1. Regulatory focus
The Commission’s May 11, 2026 DMA factsheet explicitly extends interoperability beyond messaging apps into device transfer and connected-device experience, naming full device data transfer and eSIM transfer alongside notifications, proximity pairing, background execution, and automatic Wi-Fi connection. The April 27, 2026 Android consultation shows the same regulatory direction: enforcement is moving from app-level rivalry to operating-system control over hardware, software, and contextual access. For messaging, authentication, and companion-device services, control of notification surfaces, switching workflows, and default user flows is now being treated as a market compliance issue.
2. Business impact
The practical effect is immediate for businesses that depend on SMS OTPs, OTT login prompts, wearable notification relay, and multi-device session continuity. Historically, users switching between iPhone and Android, or receiving alerts on watches, earbuds, or in-car systems, often faced broken authentication flows, delayed notifications, failed re-provisioning, and higher support volume because OS-level permissions and background access were uneven. As regulators treat those frictions as non-neutral platform control, providers gain a stronger basis to demand equivalent technical access, but they also inherit new implementation work around permissions, consent logging, migration logic, and fallback messaging design.

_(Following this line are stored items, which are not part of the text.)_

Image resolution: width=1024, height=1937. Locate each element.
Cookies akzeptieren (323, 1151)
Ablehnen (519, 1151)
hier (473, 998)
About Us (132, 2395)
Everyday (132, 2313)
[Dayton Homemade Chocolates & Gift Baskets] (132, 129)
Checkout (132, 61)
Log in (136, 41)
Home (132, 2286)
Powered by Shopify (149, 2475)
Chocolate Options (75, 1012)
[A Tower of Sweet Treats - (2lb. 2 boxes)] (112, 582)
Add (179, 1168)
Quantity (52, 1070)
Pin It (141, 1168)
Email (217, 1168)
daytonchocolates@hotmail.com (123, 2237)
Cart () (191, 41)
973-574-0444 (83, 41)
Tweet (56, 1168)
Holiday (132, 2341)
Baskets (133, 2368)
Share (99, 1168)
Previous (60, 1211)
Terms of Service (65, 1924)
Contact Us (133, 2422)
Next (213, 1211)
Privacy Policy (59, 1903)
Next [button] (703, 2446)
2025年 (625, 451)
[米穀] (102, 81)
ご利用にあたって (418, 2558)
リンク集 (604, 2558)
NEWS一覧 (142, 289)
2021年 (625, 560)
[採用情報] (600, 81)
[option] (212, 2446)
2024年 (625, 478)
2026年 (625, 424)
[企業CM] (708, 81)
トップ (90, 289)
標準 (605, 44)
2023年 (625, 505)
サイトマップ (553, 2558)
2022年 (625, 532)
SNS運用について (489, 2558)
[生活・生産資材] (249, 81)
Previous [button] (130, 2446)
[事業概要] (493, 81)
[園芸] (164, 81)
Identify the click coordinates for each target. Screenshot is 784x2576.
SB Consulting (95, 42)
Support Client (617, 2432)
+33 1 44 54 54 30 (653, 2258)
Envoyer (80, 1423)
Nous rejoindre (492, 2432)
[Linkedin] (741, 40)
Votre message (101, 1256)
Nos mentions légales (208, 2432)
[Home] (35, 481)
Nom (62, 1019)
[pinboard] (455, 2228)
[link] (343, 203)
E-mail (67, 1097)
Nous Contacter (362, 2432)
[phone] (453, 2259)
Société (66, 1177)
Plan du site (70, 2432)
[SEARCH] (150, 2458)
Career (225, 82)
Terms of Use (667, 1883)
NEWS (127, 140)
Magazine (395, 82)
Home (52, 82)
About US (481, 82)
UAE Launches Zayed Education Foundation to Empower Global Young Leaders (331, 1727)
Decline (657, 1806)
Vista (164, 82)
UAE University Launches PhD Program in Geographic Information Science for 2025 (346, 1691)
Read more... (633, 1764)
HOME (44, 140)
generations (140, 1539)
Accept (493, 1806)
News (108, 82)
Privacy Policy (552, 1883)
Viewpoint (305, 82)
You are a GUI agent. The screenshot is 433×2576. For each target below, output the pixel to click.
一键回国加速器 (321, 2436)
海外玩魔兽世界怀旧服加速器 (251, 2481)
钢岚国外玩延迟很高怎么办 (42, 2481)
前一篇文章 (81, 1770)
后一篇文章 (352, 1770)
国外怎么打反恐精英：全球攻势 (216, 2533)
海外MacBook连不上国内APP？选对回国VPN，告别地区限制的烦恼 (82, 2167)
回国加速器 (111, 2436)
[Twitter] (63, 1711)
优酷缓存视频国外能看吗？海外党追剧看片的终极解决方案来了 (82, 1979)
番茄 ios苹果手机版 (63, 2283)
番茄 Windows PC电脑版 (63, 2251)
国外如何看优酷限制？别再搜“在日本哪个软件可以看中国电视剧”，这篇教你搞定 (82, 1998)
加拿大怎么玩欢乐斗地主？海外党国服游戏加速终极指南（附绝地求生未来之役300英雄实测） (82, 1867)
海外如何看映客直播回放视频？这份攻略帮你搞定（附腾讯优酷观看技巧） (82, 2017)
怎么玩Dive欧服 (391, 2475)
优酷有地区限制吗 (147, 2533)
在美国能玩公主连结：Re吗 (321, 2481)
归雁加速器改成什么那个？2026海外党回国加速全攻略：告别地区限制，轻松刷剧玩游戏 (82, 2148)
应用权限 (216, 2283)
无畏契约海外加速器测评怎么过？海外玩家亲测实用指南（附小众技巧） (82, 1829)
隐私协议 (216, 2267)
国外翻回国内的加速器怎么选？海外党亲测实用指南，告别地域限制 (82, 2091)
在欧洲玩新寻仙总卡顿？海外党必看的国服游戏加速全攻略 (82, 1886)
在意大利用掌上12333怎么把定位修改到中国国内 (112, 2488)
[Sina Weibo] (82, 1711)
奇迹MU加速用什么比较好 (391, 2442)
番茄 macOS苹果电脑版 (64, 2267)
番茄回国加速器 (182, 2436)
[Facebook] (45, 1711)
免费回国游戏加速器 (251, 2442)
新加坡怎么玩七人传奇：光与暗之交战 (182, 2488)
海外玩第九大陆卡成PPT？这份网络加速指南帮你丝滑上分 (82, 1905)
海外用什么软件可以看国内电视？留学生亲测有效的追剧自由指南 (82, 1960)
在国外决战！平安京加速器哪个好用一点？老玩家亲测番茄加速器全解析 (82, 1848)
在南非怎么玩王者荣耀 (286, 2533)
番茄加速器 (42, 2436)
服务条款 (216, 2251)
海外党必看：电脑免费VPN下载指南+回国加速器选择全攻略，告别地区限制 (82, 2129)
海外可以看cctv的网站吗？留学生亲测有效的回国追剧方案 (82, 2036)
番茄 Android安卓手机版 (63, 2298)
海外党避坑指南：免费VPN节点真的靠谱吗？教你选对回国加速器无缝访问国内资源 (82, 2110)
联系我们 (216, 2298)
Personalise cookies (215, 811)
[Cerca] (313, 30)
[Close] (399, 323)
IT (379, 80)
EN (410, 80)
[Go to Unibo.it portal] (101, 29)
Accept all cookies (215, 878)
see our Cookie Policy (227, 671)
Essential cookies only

3. Operating recommendations
Treat switching compliance as part of your messaging and identity stack, not just a UX or retention project. First, map where OTP delivery, security alerts, SIM/eSIM reprovisioning, device pairing, and notification mirroring depend on OS notifications, background execution, or number migration. Second, build Europe-specific migration playbooks for both iOS and Android, including consent capture, fallback SMS when transfer fails, old-device de-registration, and support verification scripts. Third, track DMA consultations, implementation milestones, and platform framework releases so commercial promises on cross-device continuity are backed by compliant technical readiness.